Researchers have come out and stated that the use of fake antiviruses has declined over the last few months despite new versions being created.
Antivirus vendors Kaspersky Lab have released a new report which reveals figures on the average number of antivirus attacks that have taken place over the last few months. The report states that in June, the average number of attacks was in the region of 50,000 and 60,000 per day. The Good news is then revealed as it claims that the number of attacks has reduced significantly to fewer than 10,000 a day.
The use of fake antivirus software has proven to be a cornerstone of the underground economy in the past but the latest figures suggest that a change in direction has been made. Security researches remain on alert claiming that this threat is not yet dead as new versions of attacks continue to be released.
This massive reduction has occurred because of several factors, such as improvements in search engine filtering algorithms, law enforcement efforts and actions undertaken by the security community to disrupt cybercriminal distribution networks.
Luis Corrons, technical director of Panda Security’s threat research laboratory stated “This decline is related to some good job done by the law enforcement and security industry in this field, shutting down some of the networks they were using.”
Sean Sullivan, a senior security advisor at Finnish antivirus vendor F-Secure shares a similar opinion. Sullivan states “They were shut down and an investigation was launched.” This statement refers to recent actions to law enforcement actions that targeted major scareware operations.
The evidence supporting these claims reverts back to operations that were undertaken in June. Authorities in Russia arrested Pavel Vrublevsky who is the co-founder of Russian payment processor ChronoPay. Vrublevsky has been suspected of running one of the biggest fake antivirus affiliate programs in the world. At a similar time, authorities in the U.S., Ukraine and several other countries seized computer servers and other equipment used for scareware distribution.
Bogdan Botezatu, a researcher with antivirus company BitDefender, believes that these are not the only reasons which had resulted in the current decline of the scareware market. Botezatu claims “The decline in Fake AV attacks is probably related to the fact that search engines have improved their filtering algorithms in order to prevent poisoned search results from showing on top.
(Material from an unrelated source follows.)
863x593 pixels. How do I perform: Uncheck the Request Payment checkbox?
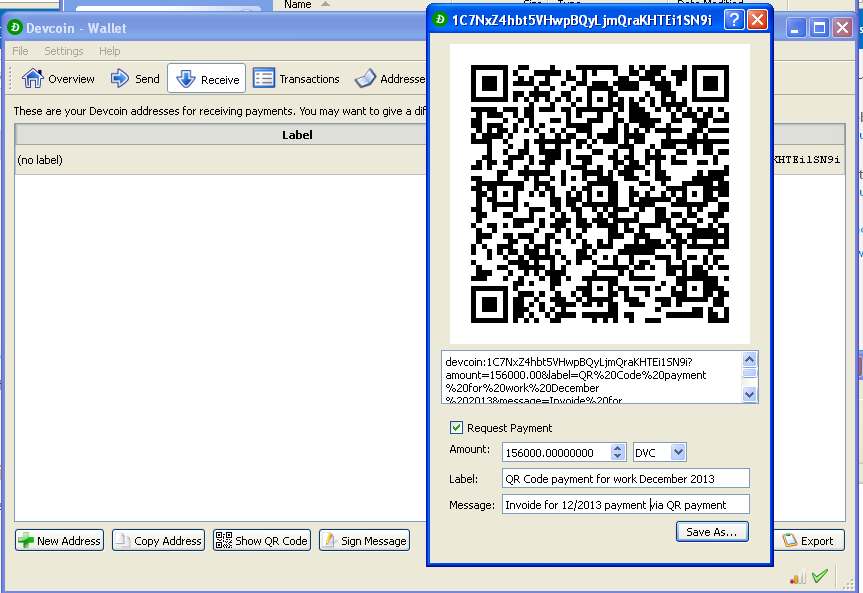pyautogui.click(x=456, y=427)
We have been closely monitoring this issue in intervals where specific searches spiked (such as the death of Gaddafi or the alleged death or President Barrack Obama) and we didn’t see any attacks involving rogue AV.”
Botezatu believes that scareware gangs have moved onto other scams which require less investment and are easier to maintain such as Facebook survey scams.
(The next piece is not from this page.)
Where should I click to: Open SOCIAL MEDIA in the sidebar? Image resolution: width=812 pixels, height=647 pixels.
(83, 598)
The threat of fake antiviruses does still remain and new scareware variants are being made. Therefore, despite the reduction of encountering such threats, they still remain and are used. Users should continue to scrutinize unexpected security alerts for legitimacy as Zakorzhevsky who is one of Kaspersky Lab Experts stresses “Don’t pay for any solution arriving unannounced over the Internet and make sure you install a genuine security product.”